Conozco el Congreso desde dentro. Fui diputado federal de representación proporcional y, desde esa experiencia, puedo afirmar que una reforma seria no se construye con simplismos ni con la descalificación automática a los "plurinominales". En esos años comprobé que esos legisladores pluris fueron antes que nada la única voz de minorías que de otro modo habrían quedado excluidas del debate nacional, pero también los que aportaron experiencia técnica y talento parlamentario que complementó la labor legislativa de los diputados de distrito.
Pero antes de hablar de contenido, hay que hablar de momento. México no vive una coyuntura ordinaria. En 2026 se revisa el T‑MEC, con frentes abiertos en reglas de origen del sector automotriz y en el capítulo laboral, que ya derivó en paneles internacionales contra el país. Al mismo tiempo, la inseguridad sigue siendo la principal preocupación ciudadana y el mayor freno específico al crecimiento económico.
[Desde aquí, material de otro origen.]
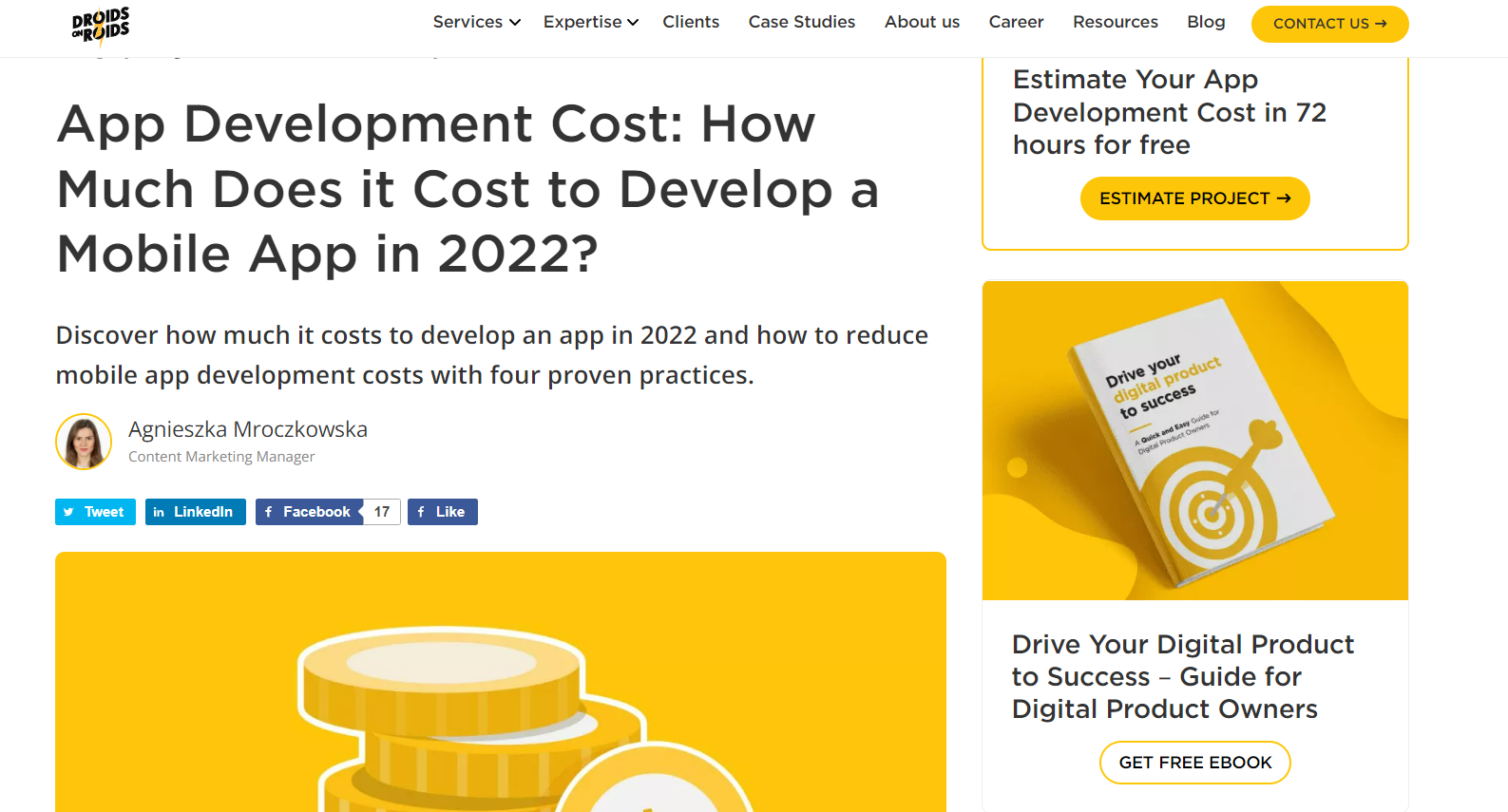Open the Clients page
Screen dimensions: 1508x812
[x=691, y=22]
En ese contexto, la pregunta obligada es: ¿de verdad una reforma político‑electoral de gran calado es hoy la prioridad nacional? Una reforma constitucional controvertida o planes B y C con el aval de una Suprema Corte de Justicia a modo, envía la señal más inconveniente posible en plena revisión del T‑MEC: la de un país que distrae su energía política cuando el mundo exige certeza institucional.
Si aun así se decide avanzar, lo primero y mínimo exigible es evaluar cualquier propuesta con objetividad y con un criterio superior: preservar la representación de la diversidad real del electorado. En la mayoría relativa, quien gana un distrito se lleva todo, incluso por un margen mínimo, y muchos votos no se traducen en curules. Para eso existe la representación proporcional: dar voz legislativa a minorías y corrientes con respaldo ciudadano. Premiar segundos lugares y convertirlos en plurinominales desvirtúa su sentido, pues amplía territorios de candidaturas derrotadas, no corrige la subrepresentación. Debilitar la representación proporcional reduce el pluralismo requerido.
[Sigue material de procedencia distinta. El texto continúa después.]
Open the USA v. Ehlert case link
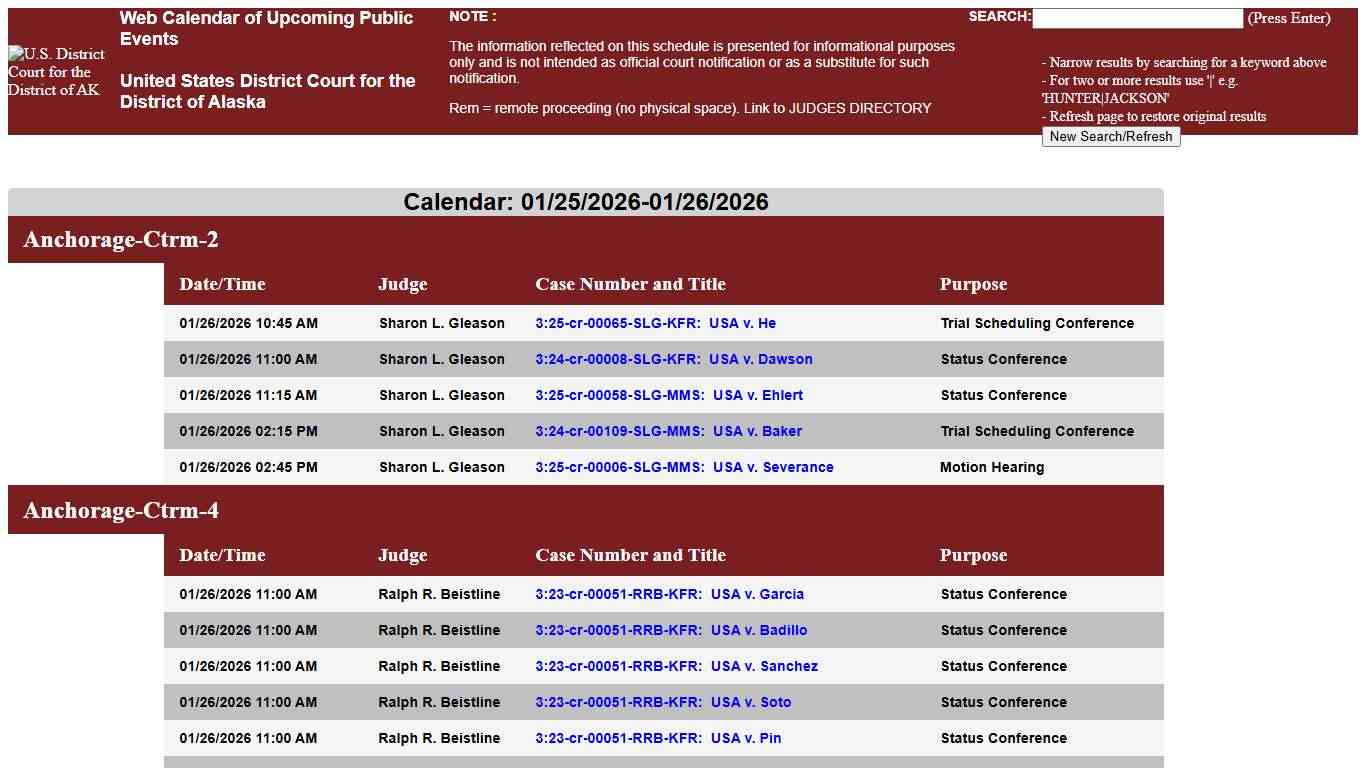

El segundo criterio es el dinero en la política: cerrar el paso al financiamiento ilegal, fortalecer la fiscalización y dar trazabilidad a los recursos. Pero endurecer reglas sirve de poco sin instituciones fuertes que las apliquen.
El tercero es la democracia interna de los partidos. Si el problema son las cúpulas cerradas, la solución no es debilitar la representación proporcional, sino obligar a los partidos a abrir sus procesos mediante elecciones primarias transparentes, auditables y competitivas, como ocurre en democracias consolidadas.
El cuarto es fortalecer los espacios de análisis, diagnóstico, debate y formulación de programas y plataformas electorales serias para que la competencia política sea de mejores propuestas y no de descalificación e insultos.
El quinto es mantener la organización ciudadana de las elecciones. Debilitarla en nombre de la austeridad sería otro error histórico. La democracia cuesta; la desconfianza cuesta mucho más.
El sexto y definitivo: que el voto cuente bien y la contienda sea equitativa. Si una reforma falla ahí, falla en todo.
México necesita mejorar su sistema político, pero este no es el momento ni la reforma adecuada. Sustituir un sistema político y electoral construido por consensos amplios por uno que divide al país es una garantía de inestabilidad para México. Impulsarla hoy, sin rigor técnico ni acuerdos, es imprudencia de Estado.
Al margen
En Estados Unidos, el presidente rinde personalmente honor a quienes murieron cumpliendo su deber militar; en México, lamentablemente, no fue así. Se anticipan semanas de alta volatilidad: los mercados aún no perciben una estrategia clara ni una salida al conflicto entre Estados Unidos, Israel e Irán.